* TO DO *
Render the lines of the data below as a Markdown table with columns n and Line, numbering each row and leaving out blank lines. Begin at the line that contains "Click LinkedIn badge" and stop after the line that contains "click(278, 208)".

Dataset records
▼▼▼

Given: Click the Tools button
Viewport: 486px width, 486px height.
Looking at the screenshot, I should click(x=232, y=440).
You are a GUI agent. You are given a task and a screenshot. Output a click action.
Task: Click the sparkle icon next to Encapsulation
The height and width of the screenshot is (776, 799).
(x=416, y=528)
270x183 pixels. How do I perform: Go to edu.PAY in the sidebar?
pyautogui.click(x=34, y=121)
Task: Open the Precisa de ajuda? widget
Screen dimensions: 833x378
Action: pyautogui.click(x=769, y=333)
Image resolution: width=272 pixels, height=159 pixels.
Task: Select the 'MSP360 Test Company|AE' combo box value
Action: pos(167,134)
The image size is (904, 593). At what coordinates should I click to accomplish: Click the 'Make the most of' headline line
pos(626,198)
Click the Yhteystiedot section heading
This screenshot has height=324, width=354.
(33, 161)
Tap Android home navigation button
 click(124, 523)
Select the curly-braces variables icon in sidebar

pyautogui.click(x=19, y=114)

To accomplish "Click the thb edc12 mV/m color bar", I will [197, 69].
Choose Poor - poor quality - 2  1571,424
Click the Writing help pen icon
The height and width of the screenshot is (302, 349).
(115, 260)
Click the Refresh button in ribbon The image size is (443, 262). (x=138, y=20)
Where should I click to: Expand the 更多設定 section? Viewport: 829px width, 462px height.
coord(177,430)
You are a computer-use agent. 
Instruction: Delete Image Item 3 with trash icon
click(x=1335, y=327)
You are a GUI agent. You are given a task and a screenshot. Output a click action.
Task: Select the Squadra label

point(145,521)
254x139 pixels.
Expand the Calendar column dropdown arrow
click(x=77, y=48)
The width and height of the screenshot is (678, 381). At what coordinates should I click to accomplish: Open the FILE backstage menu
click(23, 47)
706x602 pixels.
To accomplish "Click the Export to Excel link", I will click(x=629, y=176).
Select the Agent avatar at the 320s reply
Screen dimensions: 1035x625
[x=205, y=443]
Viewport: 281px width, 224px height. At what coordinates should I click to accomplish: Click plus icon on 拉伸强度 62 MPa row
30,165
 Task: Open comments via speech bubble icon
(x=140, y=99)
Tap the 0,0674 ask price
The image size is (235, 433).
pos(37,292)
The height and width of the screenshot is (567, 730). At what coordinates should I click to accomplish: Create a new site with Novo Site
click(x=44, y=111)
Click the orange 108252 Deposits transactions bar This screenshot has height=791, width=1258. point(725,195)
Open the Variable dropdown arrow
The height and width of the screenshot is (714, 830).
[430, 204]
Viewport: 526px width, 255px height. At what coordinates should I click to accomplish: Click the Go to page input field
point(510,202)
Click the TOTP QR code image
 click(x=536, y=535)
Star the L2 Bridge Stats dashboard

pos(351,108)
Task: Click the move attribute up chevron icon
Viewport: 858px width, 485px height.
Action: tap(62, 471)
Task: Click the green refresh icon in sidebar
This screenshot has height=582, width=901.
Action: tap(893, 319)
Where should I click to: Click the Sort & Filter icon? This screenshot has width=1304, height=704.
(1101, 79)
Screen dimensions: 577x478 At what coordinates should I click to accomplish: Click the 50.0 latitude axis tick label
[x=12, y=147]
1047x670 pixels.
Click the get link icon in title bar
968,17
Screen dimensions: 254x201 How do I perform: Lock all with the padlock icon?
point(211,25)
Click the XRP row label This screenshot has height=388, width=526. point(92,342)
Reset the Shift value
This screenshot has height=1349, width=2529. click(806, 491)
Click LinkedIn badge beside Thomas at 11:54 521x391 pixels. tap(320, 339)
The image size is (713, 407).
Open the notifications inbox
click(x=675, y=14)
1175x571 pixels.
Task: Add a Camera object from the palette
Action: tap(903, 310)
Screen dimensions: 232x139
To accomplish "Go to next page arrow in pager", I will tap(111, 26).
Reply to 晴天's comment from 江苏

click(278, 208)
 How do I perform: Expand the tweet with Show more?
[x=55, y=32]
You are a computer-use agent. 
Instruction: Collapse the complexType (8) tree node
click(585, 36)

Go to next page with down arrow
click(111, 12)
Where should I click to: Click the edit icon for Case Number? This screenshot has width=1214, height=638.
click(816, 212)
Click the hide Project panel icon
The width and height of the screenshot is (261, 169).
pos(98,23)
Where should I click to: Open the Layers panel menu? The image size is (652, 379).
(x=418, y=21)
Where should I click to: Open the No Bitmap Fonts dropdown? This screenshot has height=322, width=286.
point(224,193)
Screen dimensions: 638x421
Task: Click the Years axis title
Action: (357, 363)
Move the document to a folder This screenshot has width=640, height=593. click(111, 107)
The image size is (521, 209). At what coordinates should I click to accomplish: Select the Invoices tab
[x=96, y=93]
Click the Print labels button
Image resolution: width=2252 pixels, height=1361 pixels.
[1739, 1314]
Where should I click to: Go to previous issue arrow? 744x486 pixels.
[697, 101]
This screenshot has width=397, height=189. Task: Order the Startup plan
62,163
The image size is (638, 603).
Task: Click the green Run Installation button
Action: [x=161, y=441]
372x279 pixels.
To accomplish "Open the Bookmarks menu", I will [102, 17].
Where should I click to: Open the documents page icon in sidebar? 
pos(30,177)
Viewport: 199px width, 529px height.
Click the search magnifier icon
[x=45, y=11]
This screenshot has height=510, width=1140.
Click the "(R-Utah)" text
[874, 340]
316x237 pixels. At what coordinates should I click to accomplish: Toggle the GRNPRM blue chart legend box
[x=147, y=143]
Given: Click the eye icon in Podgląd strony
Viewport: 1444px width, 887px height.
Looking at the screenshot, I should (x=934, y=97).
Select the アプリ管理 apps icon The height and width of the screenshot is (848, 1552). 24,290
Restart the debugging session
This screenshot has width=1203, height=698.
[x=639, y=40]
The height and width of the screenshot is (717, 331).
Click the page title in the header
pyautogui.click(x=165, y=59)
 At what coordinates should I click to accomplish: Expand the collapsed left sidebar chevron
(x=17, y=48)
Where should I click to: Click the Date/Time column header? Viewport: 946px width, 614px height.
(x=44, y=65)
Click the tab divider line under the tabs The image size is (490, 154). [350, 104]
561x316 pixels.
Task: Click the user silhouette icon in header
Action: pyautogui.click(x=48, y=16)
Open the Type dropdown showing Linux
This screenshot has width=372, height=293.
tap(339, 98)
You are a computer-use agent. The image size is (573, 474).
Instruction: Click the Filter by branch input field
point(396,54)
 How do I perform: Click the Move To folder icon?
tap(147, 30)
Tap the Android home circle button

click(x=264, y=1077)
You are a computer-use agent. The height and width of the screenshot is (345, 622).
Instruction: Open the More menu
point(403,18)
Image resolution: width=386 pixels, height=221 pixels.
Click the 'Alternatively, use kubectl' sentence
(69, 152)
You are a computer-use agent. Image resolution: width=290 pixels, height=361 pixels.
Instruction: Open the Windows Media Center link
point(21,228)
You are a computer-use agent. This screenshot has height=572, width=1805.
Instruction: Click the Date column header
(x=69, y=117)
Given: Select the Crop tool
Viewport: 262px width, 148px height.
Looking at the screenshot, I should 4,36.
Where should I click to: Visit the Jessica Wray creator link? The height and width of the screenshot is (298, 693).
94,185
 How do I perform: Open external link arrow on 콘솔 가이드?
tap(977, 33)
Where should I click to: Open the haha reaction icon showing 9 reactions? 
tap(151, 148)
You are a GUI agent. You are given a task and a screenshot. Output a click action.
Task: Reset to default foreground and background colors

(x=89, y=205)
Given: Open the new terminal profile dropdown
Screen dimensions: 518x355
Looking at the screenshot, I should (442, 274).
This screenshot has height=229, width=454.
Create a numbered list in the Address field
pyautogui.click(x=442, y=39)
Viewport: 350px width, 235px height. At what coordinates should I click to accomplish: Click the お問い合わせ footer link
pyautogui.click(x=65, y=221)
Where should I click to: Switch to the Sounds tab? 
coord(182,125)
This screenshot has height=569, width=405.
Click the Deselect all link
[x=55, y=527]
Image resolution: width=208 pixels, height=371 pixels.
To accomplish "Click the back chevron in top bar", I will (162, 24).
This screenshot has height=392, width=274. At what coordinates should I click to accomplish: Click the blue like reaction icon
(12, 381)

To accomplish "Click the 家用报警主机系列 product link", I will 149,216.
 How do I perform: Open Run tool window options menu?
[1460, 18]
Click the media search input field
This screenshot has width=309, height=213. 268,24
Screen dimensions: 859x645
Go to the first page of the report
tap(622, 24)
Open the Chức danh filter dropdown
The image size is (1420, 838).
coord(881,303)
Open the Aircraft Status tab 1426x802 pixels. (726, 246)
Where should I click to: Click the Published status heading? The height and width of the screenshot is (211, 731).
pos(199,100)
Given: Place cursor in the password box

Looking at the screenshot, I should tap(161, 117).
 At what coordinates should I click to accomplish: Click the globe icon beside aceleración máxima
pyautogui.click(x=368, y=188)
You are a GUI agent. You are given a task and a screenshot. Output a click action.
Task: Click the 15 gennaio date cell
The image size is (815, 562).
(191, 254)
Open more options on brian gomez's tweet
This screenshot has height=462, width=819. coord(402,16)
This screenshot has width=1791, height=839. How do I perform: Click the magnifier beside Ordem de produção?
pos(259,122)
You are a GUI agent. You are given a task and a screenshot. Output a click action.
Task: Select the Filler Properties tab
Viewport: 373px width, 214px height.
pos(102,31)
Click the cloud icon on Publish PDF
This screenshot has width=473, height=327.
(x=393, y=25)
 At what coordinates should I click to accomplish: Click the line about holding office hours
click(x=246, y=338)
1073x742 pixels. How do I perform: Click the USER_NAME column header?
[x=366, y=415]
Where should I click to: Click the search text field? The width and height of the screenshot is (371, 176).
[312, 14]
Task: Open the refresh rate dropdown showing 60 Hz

▲▲▲

* FINAL ANSWER *
| n | Line |
|---|---|
| 1 | Click LinkedIn badge beside Thomas at 11:54 521x391 pixels. tap(320, 339) |
| 2 | The image size is (713, 407). |
| 3 | Open the notifications inbox |
| 4 | click(x=675, y=14) |
| 5 | 1175x571 pixels. |
| 6 | Task: Add a Camera object from the palette |
| 7 | Action: tap(903, 310) |
| 8 | Screen dimensions: 232x139 |
| 9 | To accomplish "Go to next page arrow in pager", I will tap(111, 26). |
| 10 | Reply to 晴天's comment from 江苏 |
| 11 | click(278, 208) |